In a land with few lakes, the reservoirs built for hydroelectric power such as C. J. Strike offer a unique opportunity for visitors to engage in water sports such as water skiing, tubing, pontooning, wakeboarding and all of the active endeavors Lakelubbers everywhere enjoy. Kayaking, canoeing and rafting are popular along the narrower stretches of river. Few commercial businesses exist along the shores of C. J. Strike, so Idaho Power has provided four separate parks to offer easy access to those seeking the water. Three offer boat ramps, two provide swimming beaches, and one even includes a marina, boat dock and handicapped-accessible fishing dock. A variety of camping sites, walking paths and picnic areas allow everyone to access the water. For the convenience of nearby Mountain Home Air Force Base personnel, the base maintains a separate private marina that rents boats, pontoons and jet skis, along with the usual lakefront amenities. Water levels vary on a daily basis but not so far that water access is impaired.

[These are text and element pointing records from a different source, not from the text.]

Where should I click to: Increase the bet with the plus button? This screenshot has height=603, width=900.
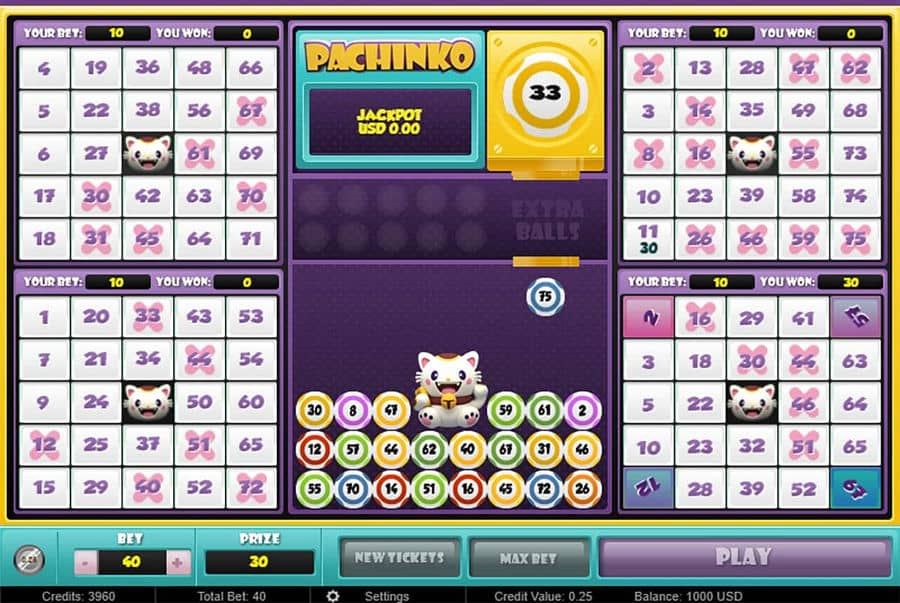click(x=177, y=562)
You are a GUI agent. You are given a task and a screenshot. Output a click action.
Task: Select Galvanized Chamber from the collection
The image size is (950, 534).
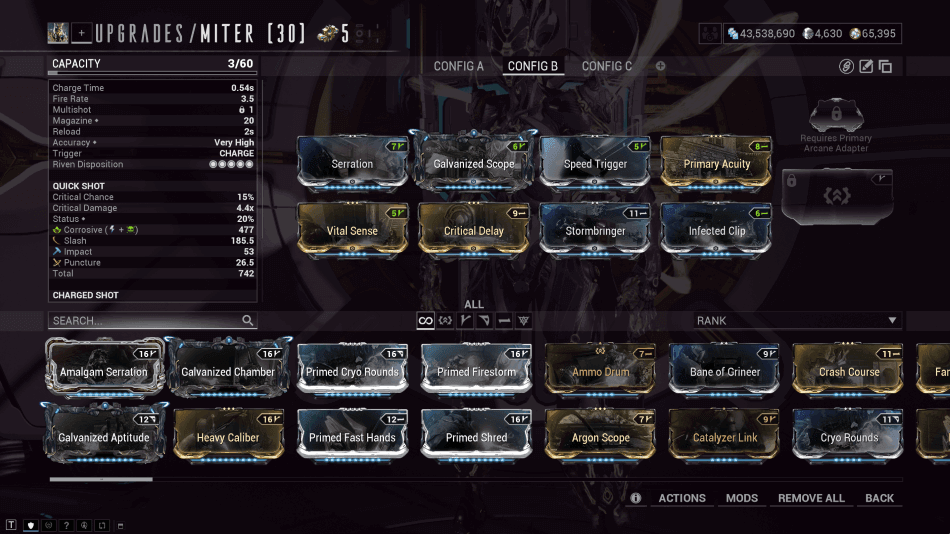click(228, 371)
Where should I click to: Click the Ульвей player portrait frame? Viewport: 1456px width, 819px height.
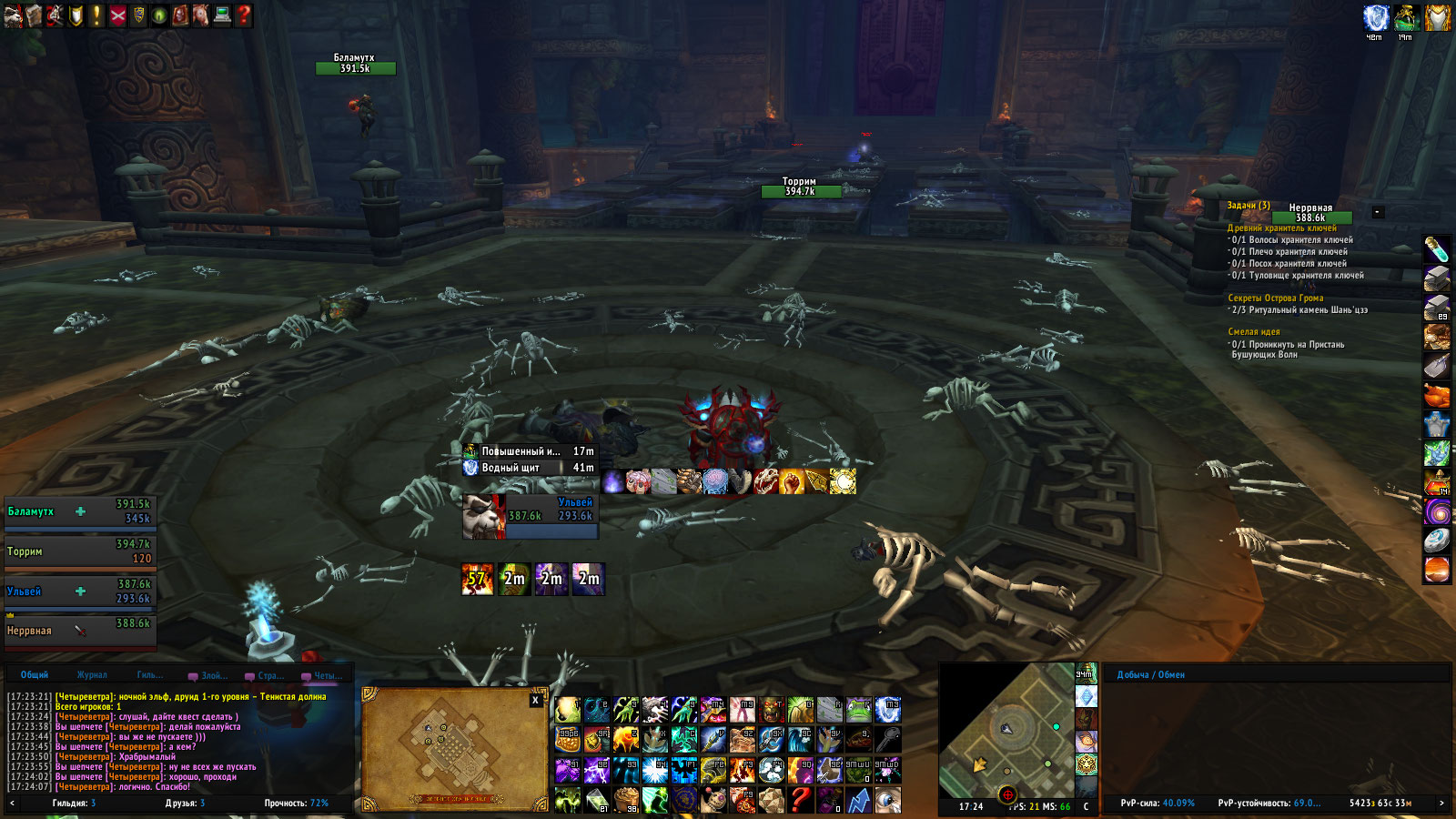click(483, 516)
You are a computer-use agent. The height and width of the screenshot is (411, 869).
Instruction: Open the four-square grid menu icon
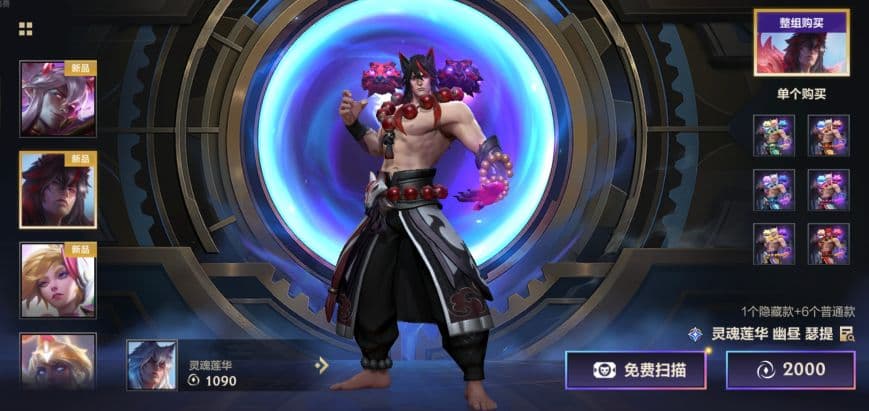tap(26, 29)
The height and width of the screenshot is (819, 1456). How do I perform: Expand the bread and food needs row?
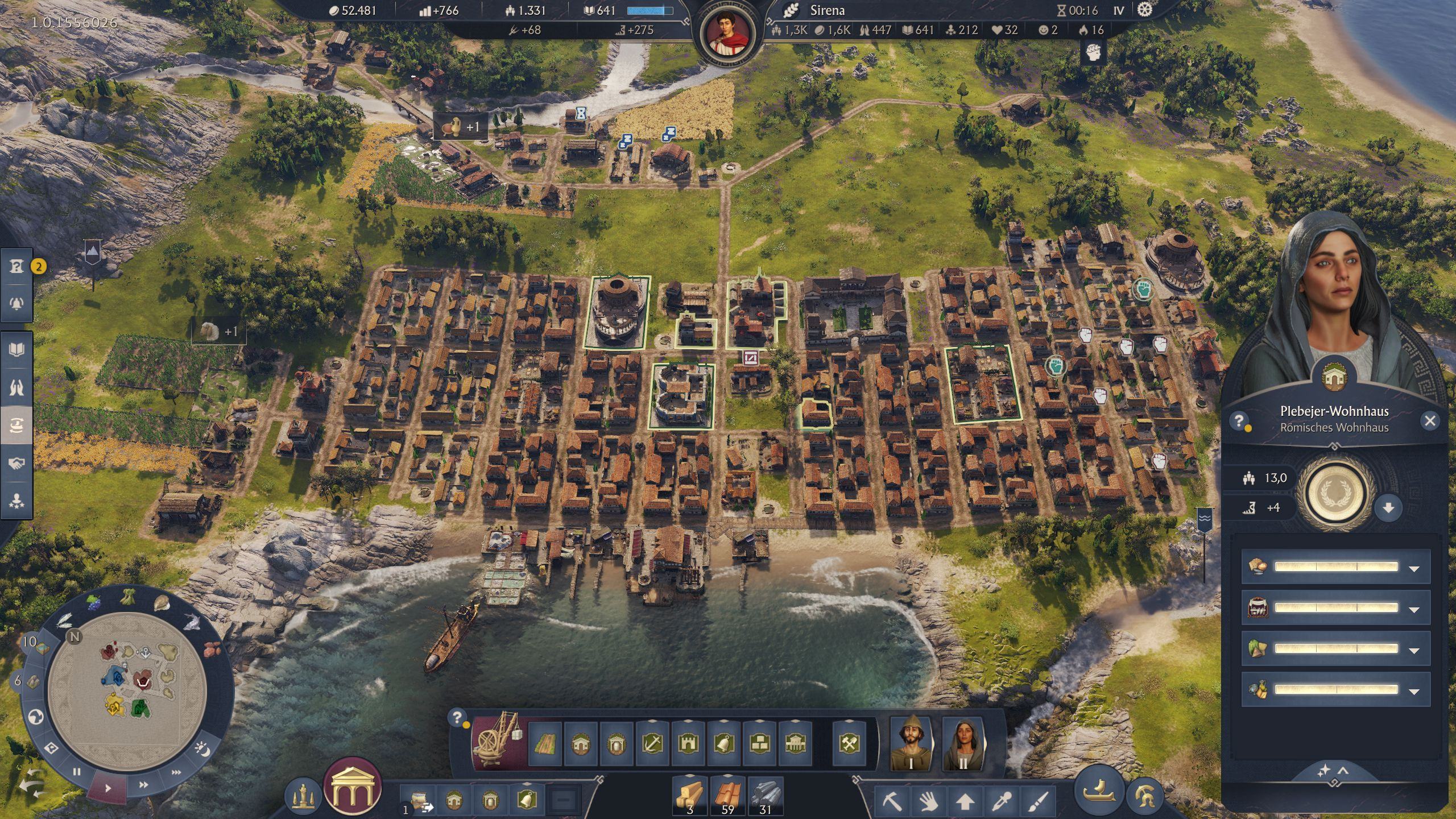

Fishing is good at C. J. Strike Reservoir: sturgeon, yellow perch, crappie, smallmouth bass, largemouth bass, rainbow trout, bluegill and catfish are all caught. Bass tournaments are held here regularly. Rainbow trout are stocked annually in the Snake River between Shoshone Dam and C. J. Strike Reservoir, making for exciting fly fishing in the river shallows. There is even some opportunity for ice fishing during the coldest months in a few of the shallow coves of the slower-moving Bruneau River. A local bait and convenience store in the tiny town of Bruneau at the end of the Bruneau arm will gladly divulge the fishing secrets necessary to be successful, such as best bait and hottest fishing holes.

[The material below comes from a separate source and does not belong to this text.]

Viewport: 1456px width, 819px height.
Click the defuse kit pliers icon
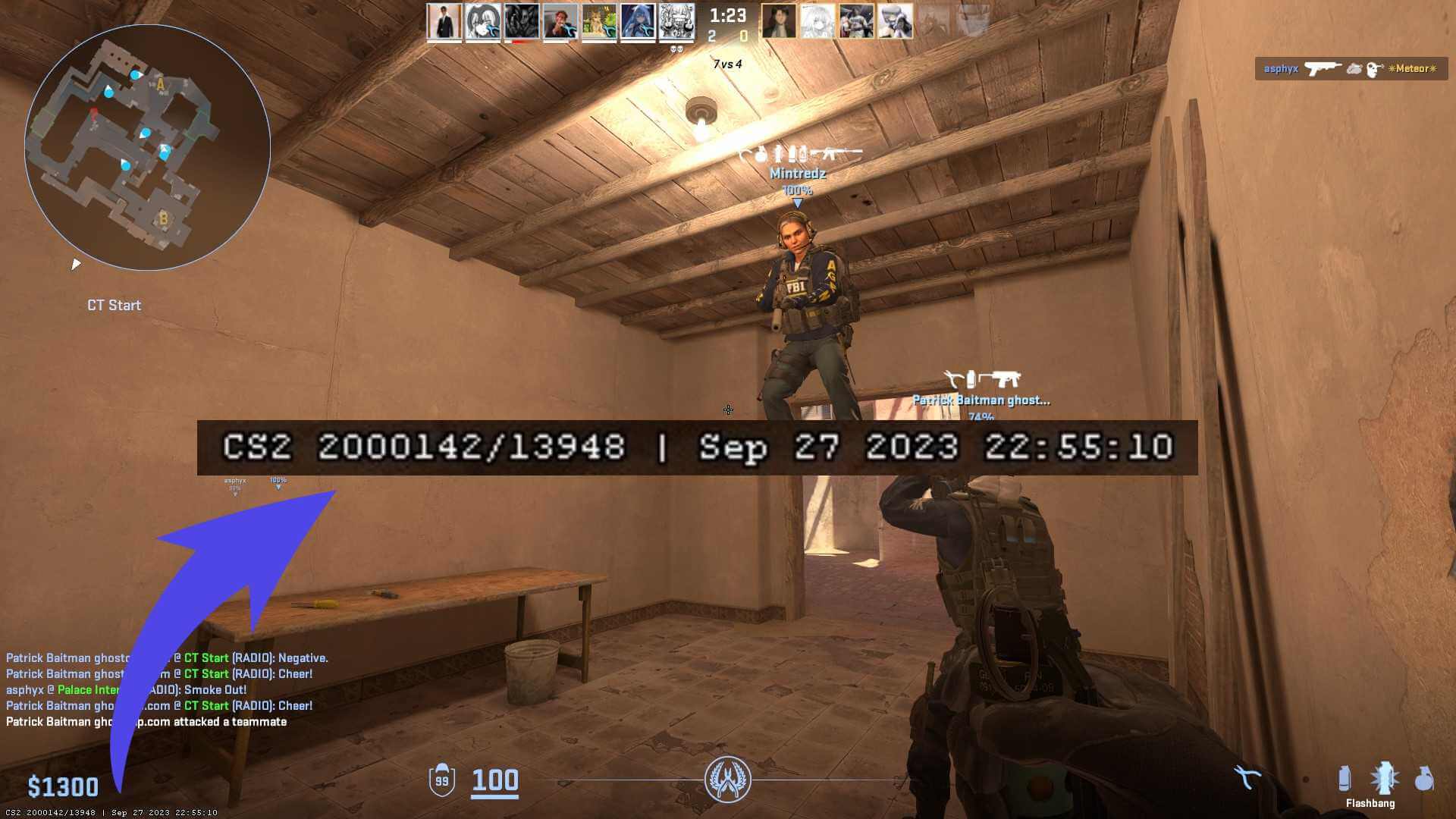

The C. J. Strike Wildlife Management Area encompasses over 20,000 acres and extends 26 miles up the Snake River and 12 miles upstream on the Bruneau River, Adventurous visitors can enjoy a diverse area of habitat including wetlands, ponds and wildlife food plots along with grand vistas, soaring cliffs and numerous raptors soaring silently along the air currents of the heights. The varied landscapes of the Wildlife Management Area offer plenty of opportunity for hiking, mountain biking and horseback riding. Some areas are closed seasonally to protect waterfowl and game bird nesting areas. Parts of the WMA are open to hunting in season.
Because the valley is warmer than the surrounding areas, a number of 'half-hardy' birds winter here. Two hundred forty species of birds are known to use the C.J. Strike area annually. American white pelican, double-crested cormorant, yellow-rumped warbler and loggerhead shrike are often seen wintering here, while about 100,000 wintering and migrating waterfowl including Tundra swans and trumpeter swans can be sighted in winter and early spring. The Morley Nelson Snake River Birds of Prey National Conservation Area section of the WMA is a great place to observe the many raptors, including hawks, golden eagles, bald eagles and many types of owls. The Birds of Prey National Conservation Area is just southeast of the Bruneau Dunes State Park, a bit east of the WMA. This state park holds the tallest single-structured sand dune in North America, at 470 feet tall. The dune is a favorite for climbing, and the park offers camping, picnic area, observatory with telescopes, hiking paths and two small marsh lakes with non-motorized boat access and fishing for panfish.
Other that the tiny ranching town of Bruneau, the nearest city is Mountain Home, about 20 miles to the north. Although small, Mountain Home holds several types of lodgings, including hotels, motels and at least one bed-and-breakfast. The town also boasts a winery, golf course, farmers market and historical society museum. Rodeos are regularly scheduled near Mountain Home, a reminder that the area's history and present are both tightly tied to ranching and farming. Boise is only an hour's drive away, making C. J. Strike Reservoir an ideal getaway for a day or a weekend. Real estate is often found available in the area, although not on the reservoir itself. Few private rentals are available, but campgrounds offer cabins for non-campers. A small private resort rents campsites and a few cabins. C. J. Strike Reservoir is the perfect spot to camp, fish and explore. Come for a day, a week or even longer. It would take months to see everything there is to see at C. J. Strike Reservoir.